*TASK DETAILS*.
Quote, word for word, every line starting at the line that contains "Instruction: Click the yellow" and ending with the last line of the records; include both of these lines and no others.

*Stored data entries*.
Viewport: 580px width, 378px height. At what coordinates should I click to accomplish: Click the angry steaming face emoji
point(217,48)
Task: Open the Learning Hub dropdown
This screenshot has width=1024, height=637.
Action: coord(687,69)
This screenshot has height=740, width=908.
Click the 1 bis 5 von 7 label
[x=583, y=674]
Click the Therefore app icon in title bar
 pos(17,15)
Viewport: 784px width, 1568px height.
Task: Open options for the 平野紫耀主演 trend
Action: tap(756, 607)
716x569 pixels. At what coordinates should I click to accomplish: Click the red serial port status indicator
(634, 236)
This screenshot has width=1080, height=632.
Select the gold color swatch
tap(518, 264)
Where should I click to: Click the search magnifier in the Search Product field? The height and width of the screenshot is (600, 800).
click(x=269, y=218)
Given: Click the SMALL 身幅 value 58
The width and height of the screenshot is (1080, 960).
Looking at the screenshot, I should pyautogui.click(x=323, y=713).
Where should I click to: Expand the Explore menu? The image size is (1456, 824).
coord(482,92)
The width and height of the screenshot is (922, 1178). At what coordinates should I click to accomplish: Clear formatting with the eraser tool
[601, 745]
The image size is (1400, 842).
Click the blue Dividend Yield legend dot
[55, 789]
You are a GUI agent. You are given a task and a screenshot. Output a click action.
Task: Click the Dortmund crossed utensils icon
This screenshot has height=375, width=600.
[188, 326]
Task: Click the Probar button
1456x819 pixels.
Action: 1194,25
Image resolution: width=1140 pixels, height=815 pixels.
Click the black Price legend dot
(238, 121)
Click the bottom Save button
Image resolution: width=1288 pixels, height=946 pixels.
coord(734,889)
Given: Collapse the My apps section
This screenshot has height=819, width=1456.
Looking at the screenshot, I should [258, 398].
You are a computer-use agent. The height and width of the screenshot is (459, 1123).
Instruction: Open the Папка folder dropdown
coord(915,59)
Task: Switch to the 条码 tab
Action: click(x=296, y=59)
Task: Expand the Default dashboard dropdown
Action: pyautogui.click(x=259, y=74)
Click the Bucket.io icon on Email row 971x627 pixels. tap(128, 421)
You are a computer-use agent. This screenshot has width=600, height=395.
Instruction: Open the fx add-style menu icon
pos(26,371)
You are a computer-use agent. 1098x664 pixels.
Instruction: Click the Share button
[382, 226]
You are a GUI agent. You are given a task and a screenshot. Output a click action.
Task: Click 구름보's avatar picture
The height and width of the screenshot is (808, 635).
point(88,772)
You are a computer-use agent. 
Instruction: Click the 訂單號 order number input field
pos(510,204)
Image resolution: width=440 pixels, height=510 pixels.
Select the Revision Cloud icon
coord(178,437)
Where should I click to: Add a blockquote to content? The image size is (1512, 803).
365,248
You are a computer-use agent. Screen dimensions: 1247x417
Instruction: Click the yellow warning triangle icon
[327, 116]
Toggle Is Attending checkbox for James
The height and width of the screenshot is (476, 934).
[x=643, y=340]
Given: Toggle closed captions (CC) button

*EXPECTED OUTPUT*.
Instruction: Click the yellow warning triangle icon
[327, 116]
Toggle Is Attending checkbox for James
The height and width of the screenshot is (476, 934).
[x=643, y=340]
Given: Toggle closed captions (CC) button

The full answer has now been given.